[SUPPLIED INFORMATION]

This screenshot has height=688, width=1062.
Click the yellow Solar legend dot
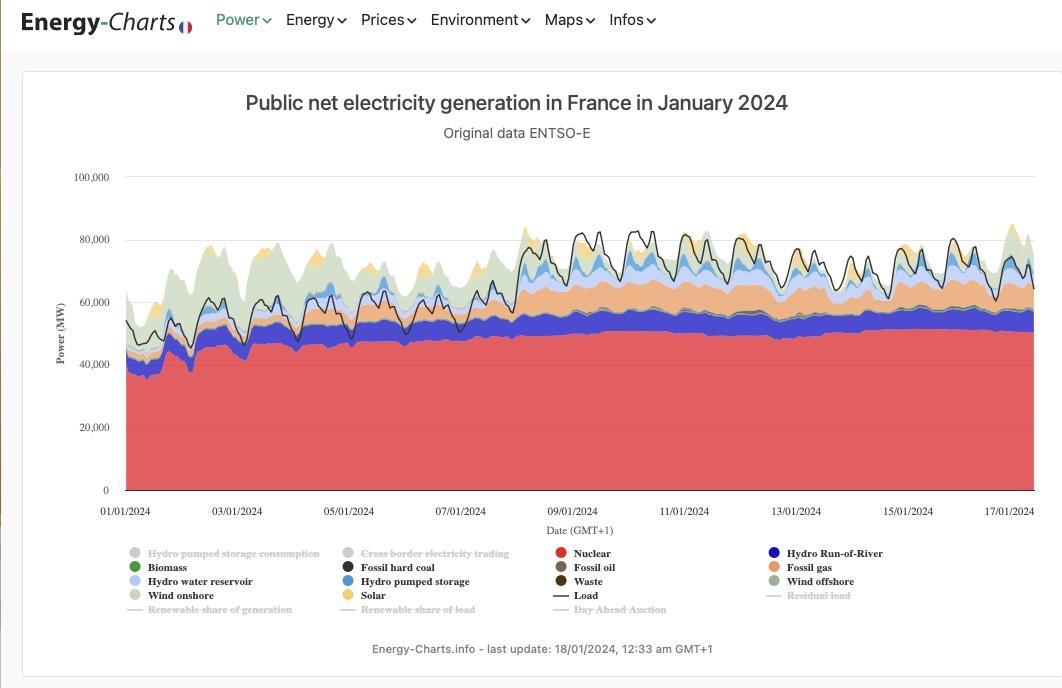[348, 595]
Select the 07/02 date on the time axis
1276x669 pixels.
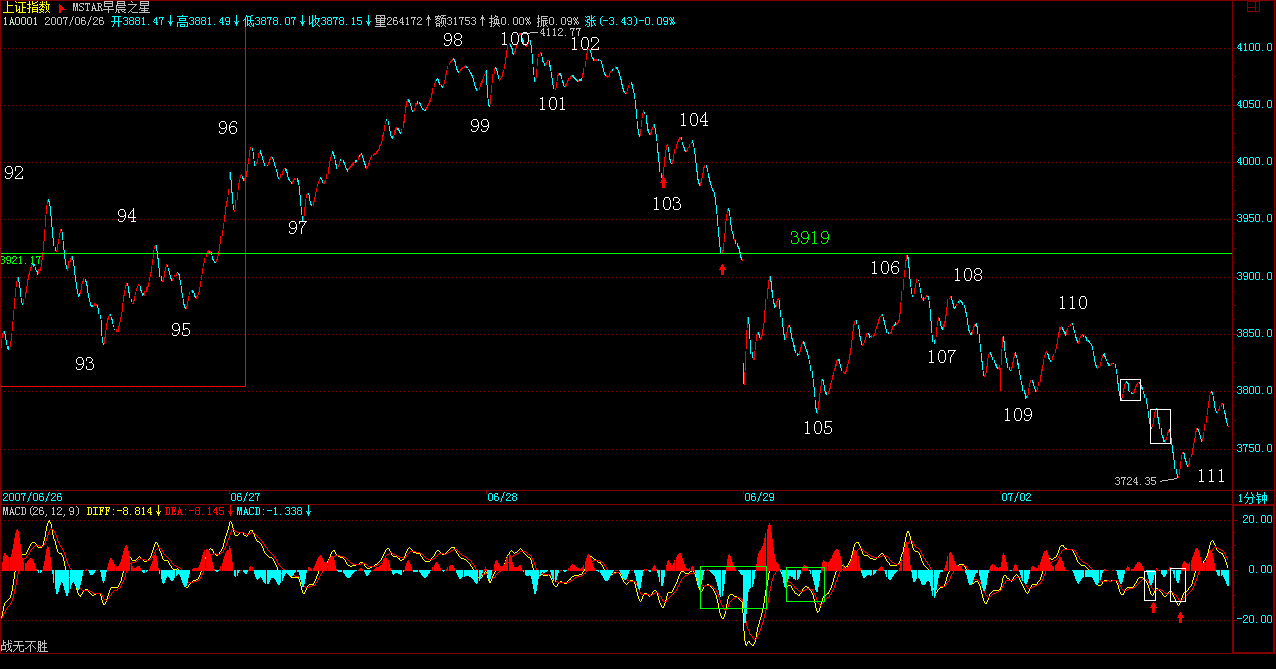(x=1015, y=497)
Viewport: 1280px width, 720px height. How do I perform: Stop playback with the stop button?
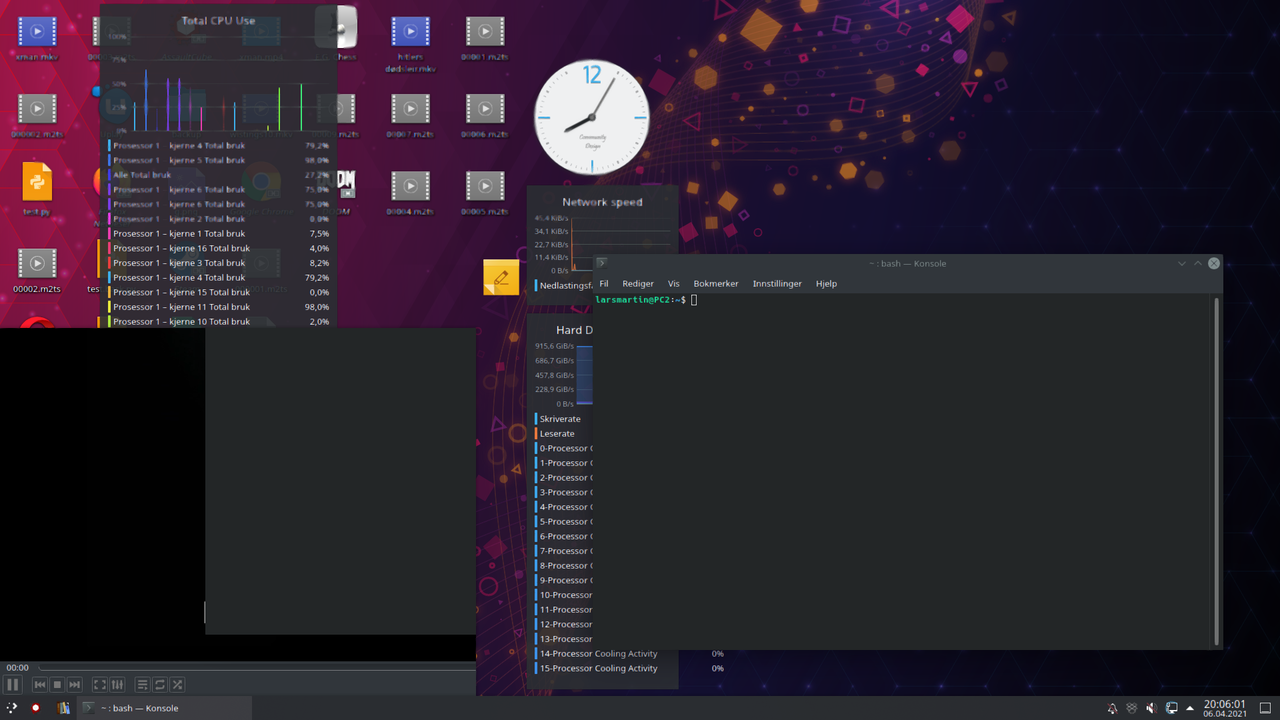click(x=56, y=684)
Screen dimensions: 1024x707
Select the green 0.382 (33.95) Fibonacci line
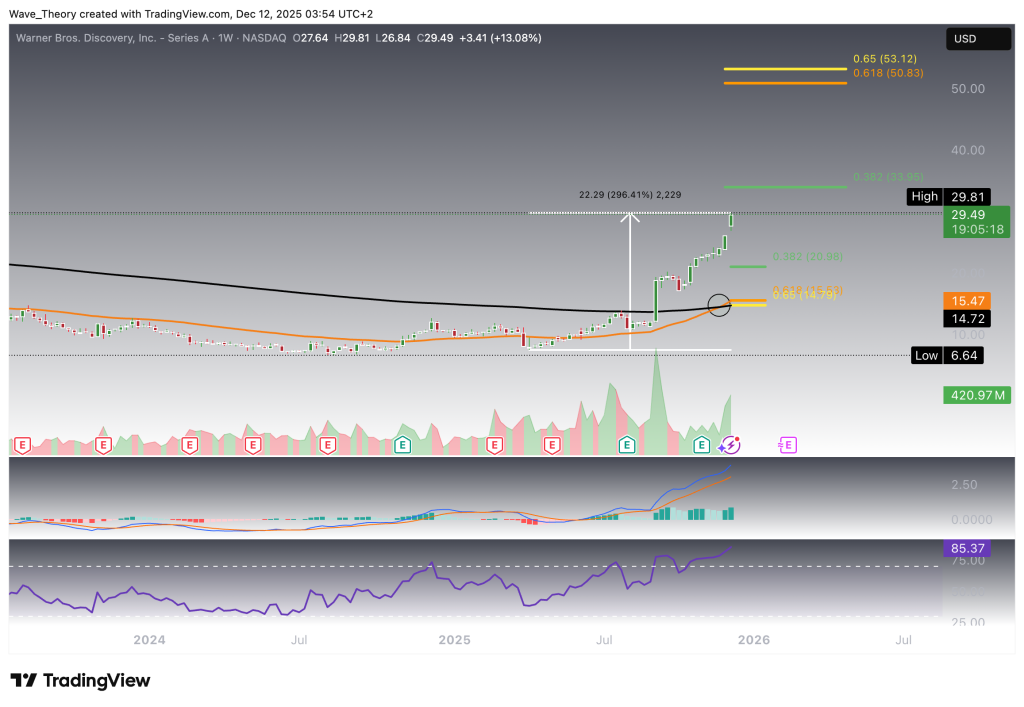pos(786,187)
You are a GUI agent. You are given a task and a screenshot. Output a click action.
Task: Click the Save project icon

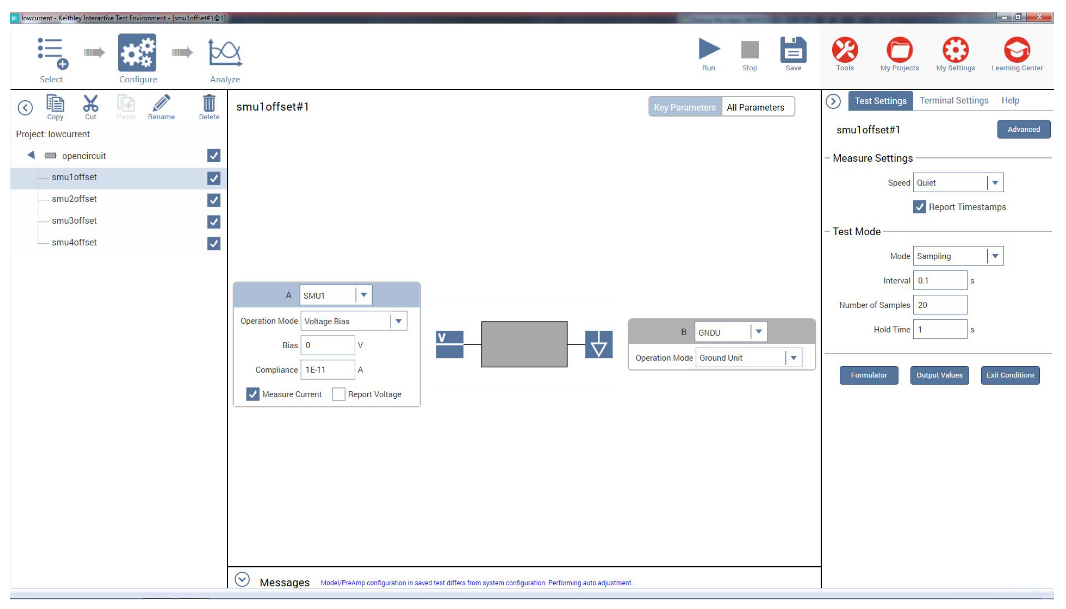coord(793,50)
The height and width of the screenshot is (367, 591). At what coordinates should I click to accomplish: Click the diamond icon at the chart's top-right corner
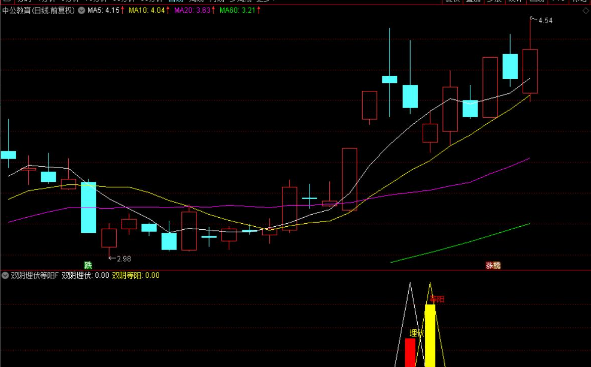click(586, 11)
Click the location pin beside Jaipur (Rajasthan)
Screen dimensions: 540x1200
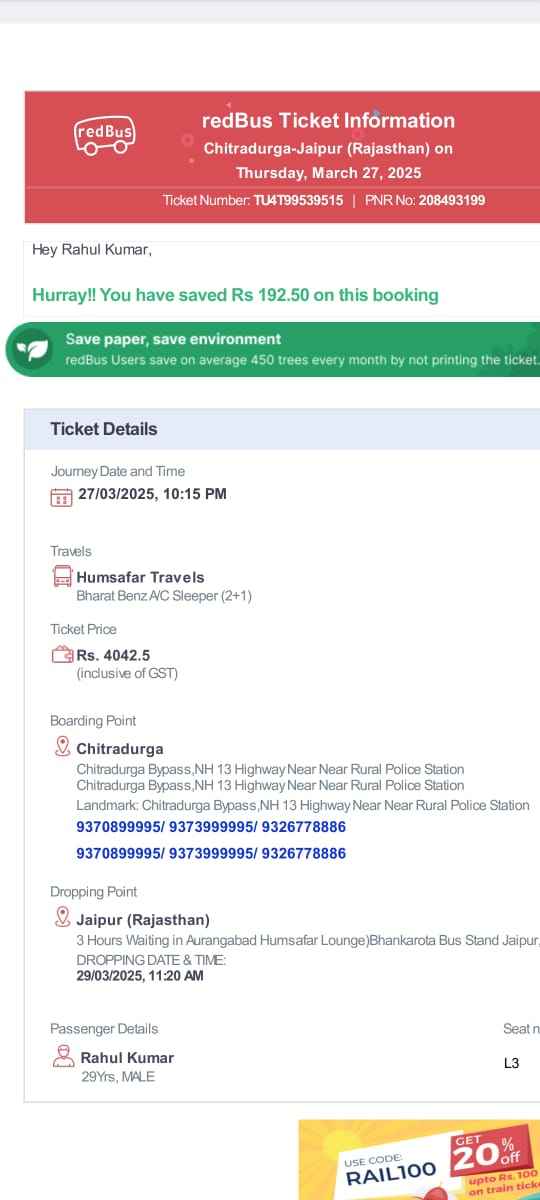tap(62, 917)
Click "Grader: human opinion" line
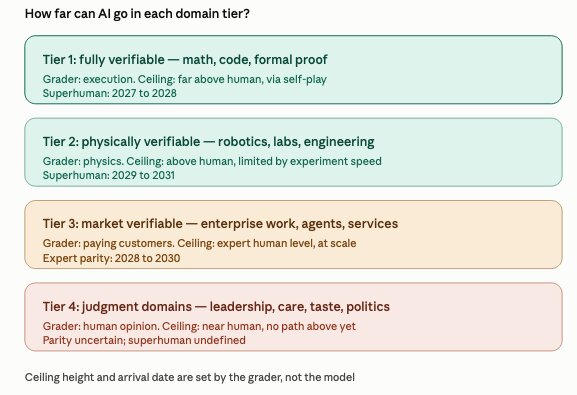This screenshot has width=577, height=395. click(x=199, y=326)
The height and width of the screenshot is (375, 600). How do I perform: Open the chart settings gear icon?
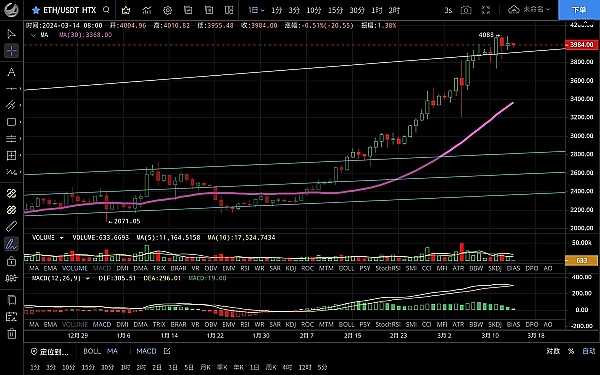(x=168, y=10)
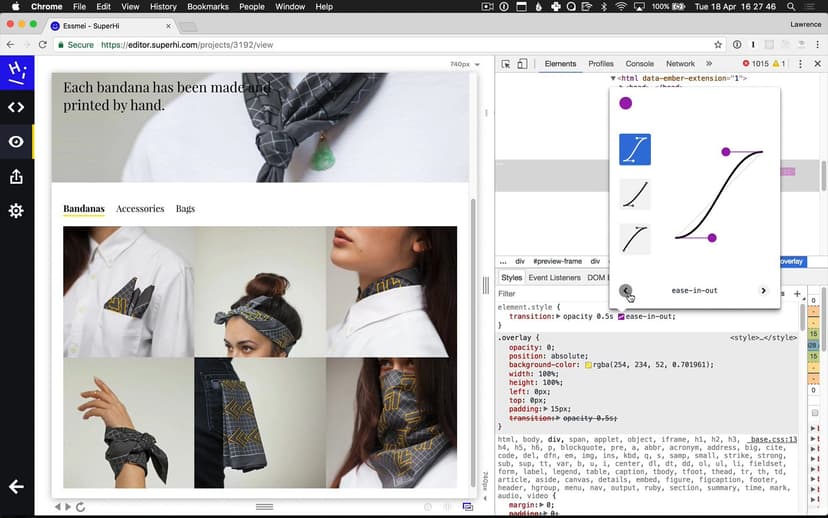Click the previous easing preset arrow
828x518 pixels.
coord(626,291)
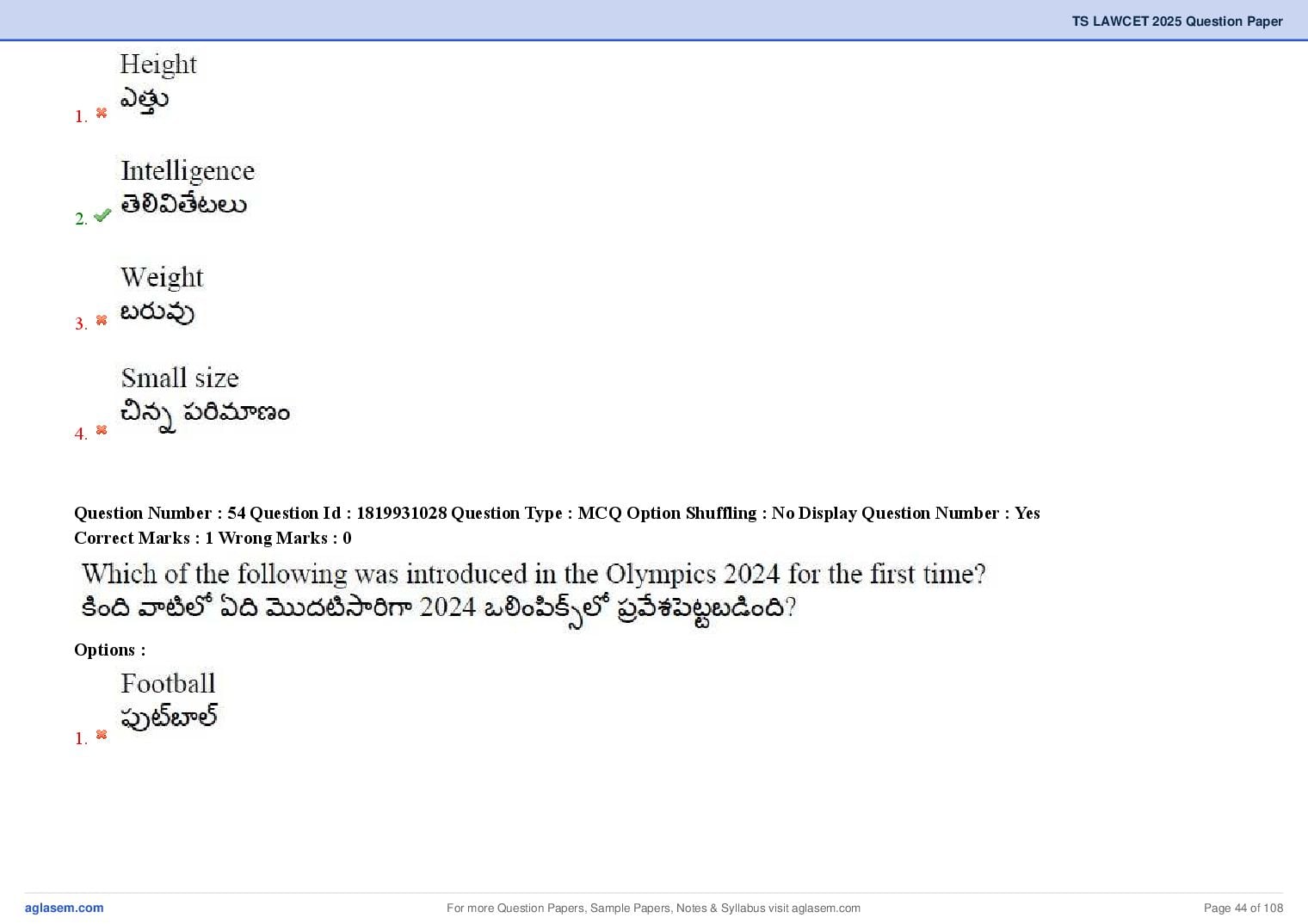Click footer text 'For more Question Papers' link

coord(653,908)
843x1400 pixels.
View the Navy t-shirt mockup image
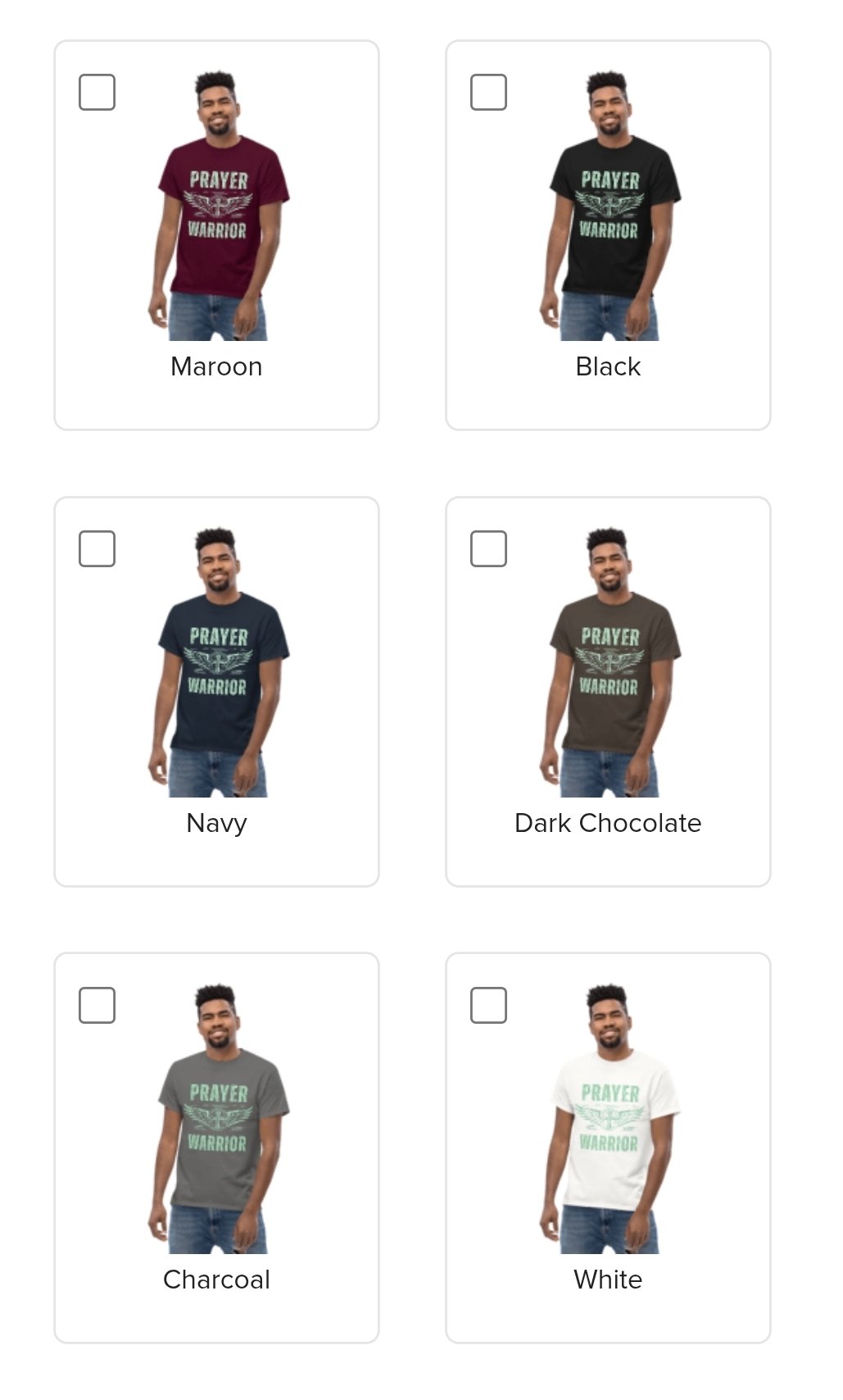click(x=218, y=662)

[WHAT YOU NEED TO DO] From the listing above, print every entry precisely and drop the pictures.

[TASK SOLUTION]
This screenshot has height=688, width=1062.
Click the yellow Solar legend dot
[348, 595]
Select the 07/02 date on the time axis
1276x669 pixels.
(x=1015, y=497)
Viewport: 1280px width, 720px height. How do I perform: Stop playback with the stop button?
click(x=56, y=684)
Screen dimensions: 1024x707
Select the green 0.382 (33.95) Fibonacci line
pos(786,187)
You are a GUI agent. You are given a task and a screenshot. Output a click action.
Task: Click the Save project icon

coord(793,50)
The height and width of the screenshot is (367, 591). At what coordinates should I click to accomplish: Click the diamond icon at the chart's top-right corner
click(586, 11)
Click the location pin beside Jaipur (Rajasthan)
Screen dimensions: 540x1200
tap(62, 917)
Click "Grader: human opinion" line
This screenshot has width=577, height=395. click(x=199, y=326)
The height and width of the screenshot is (375, 600). How do I perform: Open the chart settings gear icon?
(x=168, y=10)
Click the previous easing preset arrow
828x518 pixels.
coord(626,291)
Click footer text 'For more Question Papers' link

coord(653,908)
843x1400 pixels.
View the Navy t-shirt mockup image
click(x=218, y=662)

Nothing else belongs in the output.